Exercise: Revise the lines starting at the one containing "Get Support (540, 899)" and ending at the one containing "سياسة الخصوصية (69, 2511)" by replacing "Forums" with "Discussion Boards" and keeping everything else unchanged. Omit the pictures from your answer.

+++ Extracted material +++

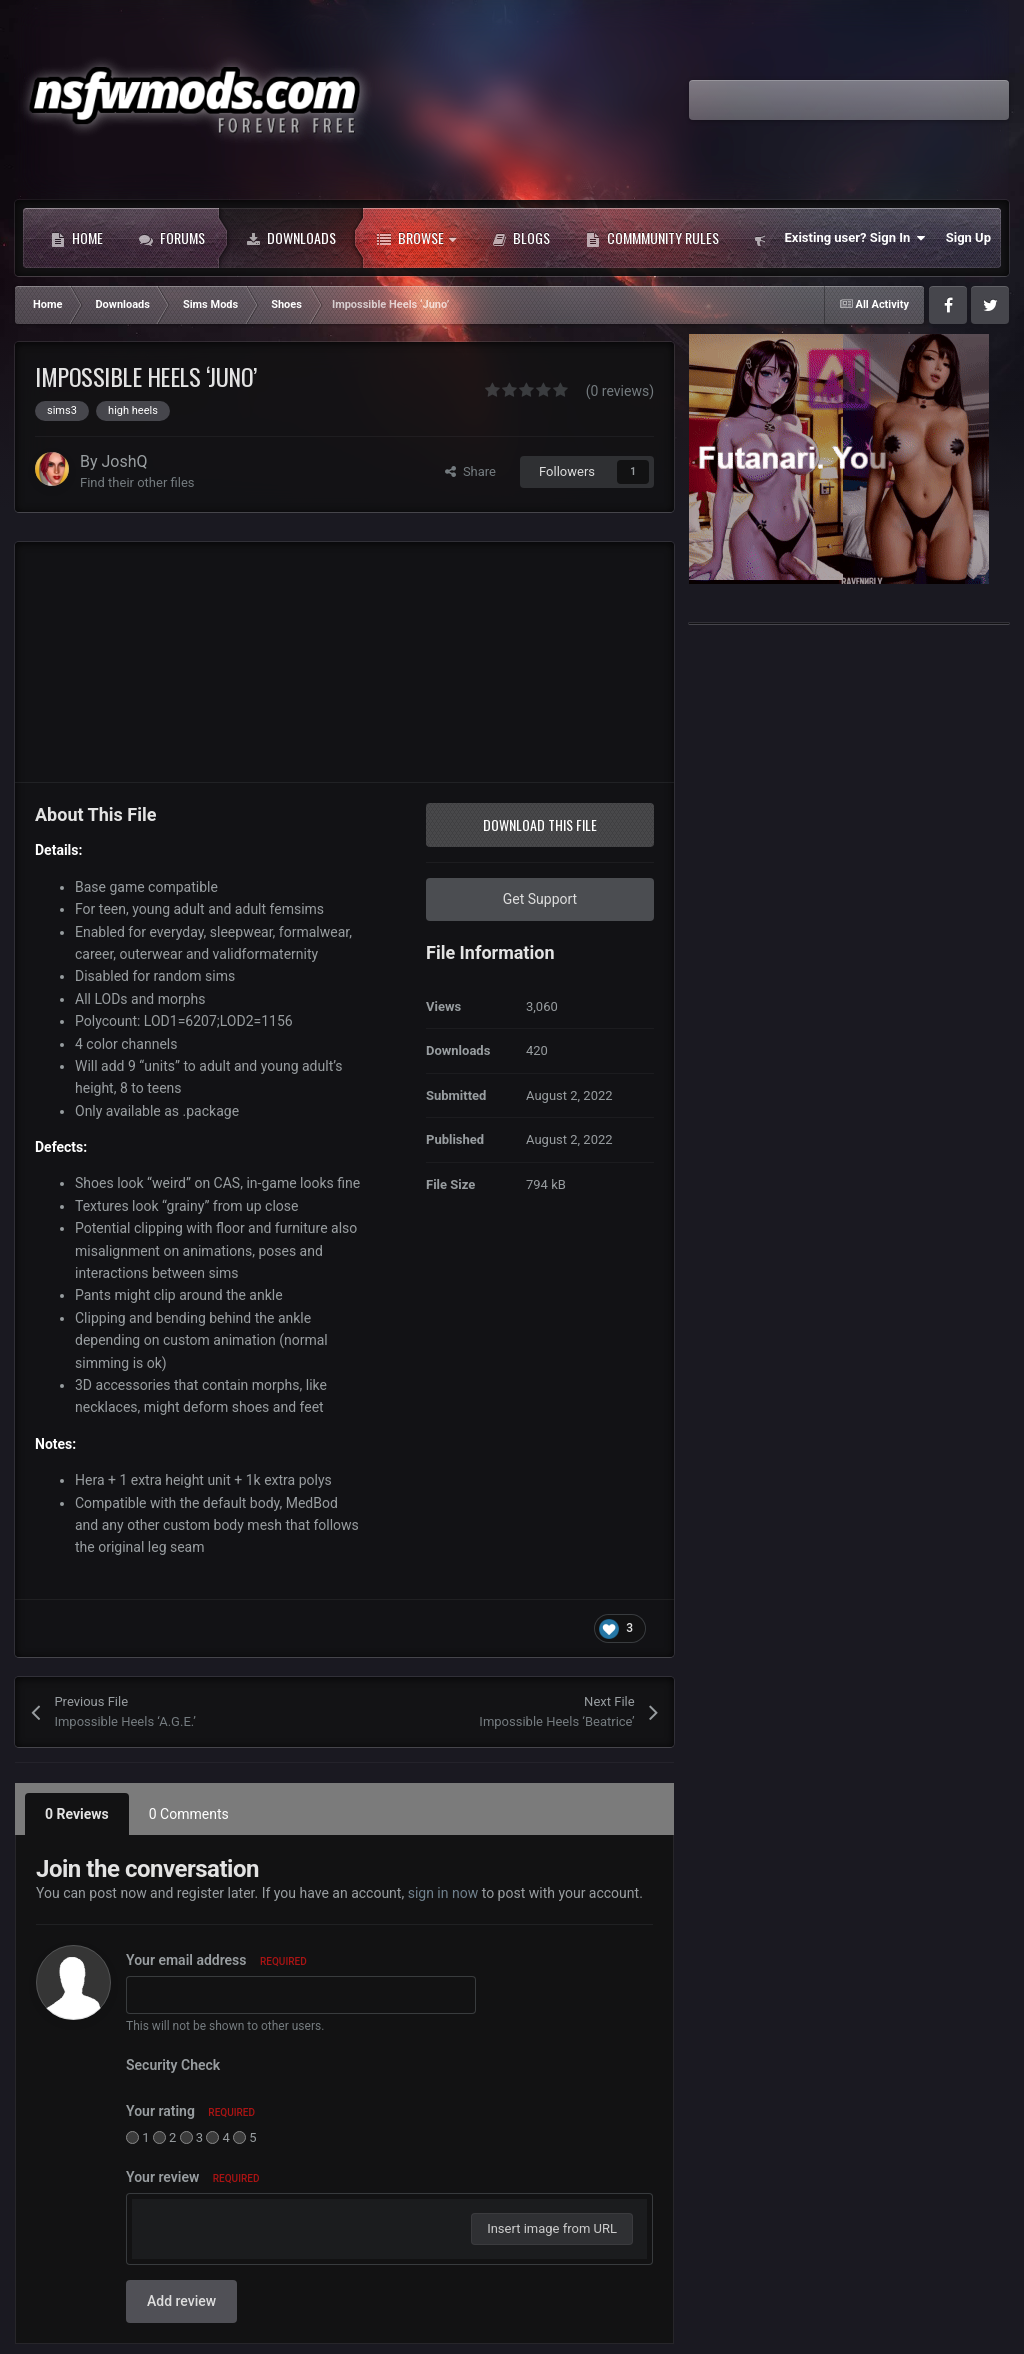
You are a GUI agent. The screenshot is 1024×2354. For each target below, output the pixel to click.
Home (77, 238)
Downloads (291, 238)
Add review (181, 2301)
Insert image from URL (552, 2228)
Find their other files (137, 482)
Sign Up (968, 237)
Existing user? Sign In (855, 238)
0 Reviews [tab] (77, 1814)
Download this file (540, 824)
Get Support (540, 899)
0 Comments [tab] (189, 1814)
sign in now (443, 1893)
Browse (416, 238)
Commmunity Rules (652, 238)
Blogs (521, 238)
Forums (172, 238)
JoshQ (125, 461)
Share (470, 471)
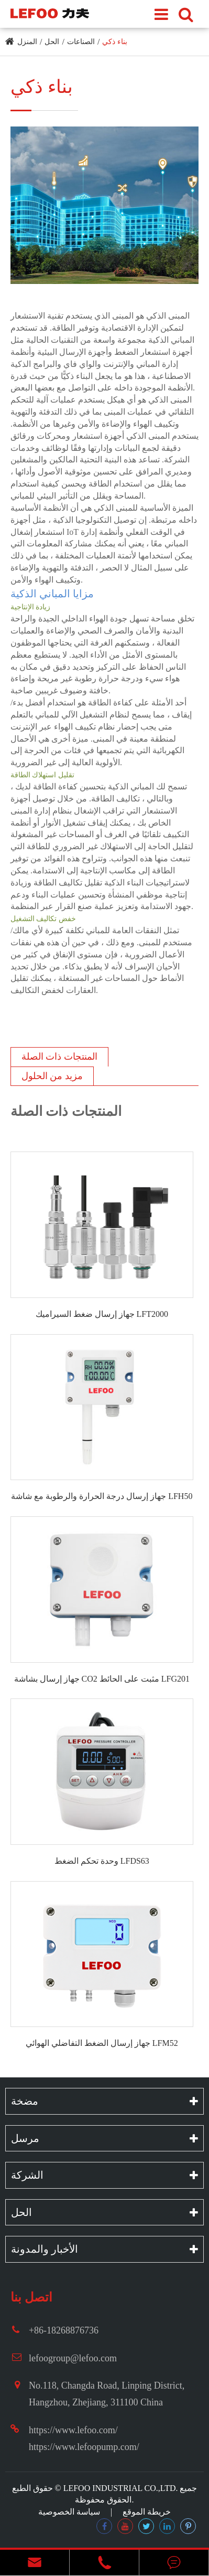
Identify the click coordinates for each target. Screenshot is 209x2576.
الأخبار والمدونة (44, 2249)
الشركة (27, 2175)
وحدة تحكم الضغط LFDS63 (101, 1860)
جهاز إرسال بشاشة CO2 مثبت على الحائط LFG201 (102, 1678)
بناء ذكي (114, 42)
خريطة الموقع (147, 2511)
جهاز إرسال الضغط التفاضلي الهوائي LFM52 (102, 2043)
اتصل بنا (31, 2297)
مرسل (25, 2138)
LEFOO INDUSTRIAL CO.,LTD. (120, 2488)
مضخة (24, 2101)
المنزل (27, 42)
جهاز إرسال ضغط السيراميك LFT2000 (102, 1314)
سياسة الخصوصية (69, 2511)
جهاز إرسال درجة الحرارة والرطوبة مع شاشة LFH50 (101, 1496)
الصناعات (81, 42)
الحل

+++

Exercise output:
Get Support (540, 899)
0 Comments [tab] (189, 1814)
sign in now (443, 1893)
Browse (416, 238)
Commmunity Rules (652, 238)
Blogs (521, 238)
Discussion Boards (172, 238)
JoshQ (125, 461)
Share (470, 471)
Identify the click coordinates for each target. Screenshot is 209x2576.
الأخبار والمدونة (44, 2249)
الشركة (27, 2175)
وحدة تحكم الضغط LFDS63 (101, 1860)
جهاز إرسال بشاشة CO2 مثبت على الحائط LFG201 (102, 1678)
بناء ذكي (114, 42)
خريطة الموقع (147, 2511)
جهاز إرسال الضغط التفاضلي الهوائي LFM52 (102, 2043)
اتصل بنا (31, 2297)
مرسل (25, 2138)
LEFOO INDUSTRIAL CO.,LTD. (120, 2488)
مضخة (24, 2101)
المنزل (27, 42)
جهاز إرسال ضغط السيراميك LFT2000 (102, 1314)
سياسة الخصوصية (69, 2511)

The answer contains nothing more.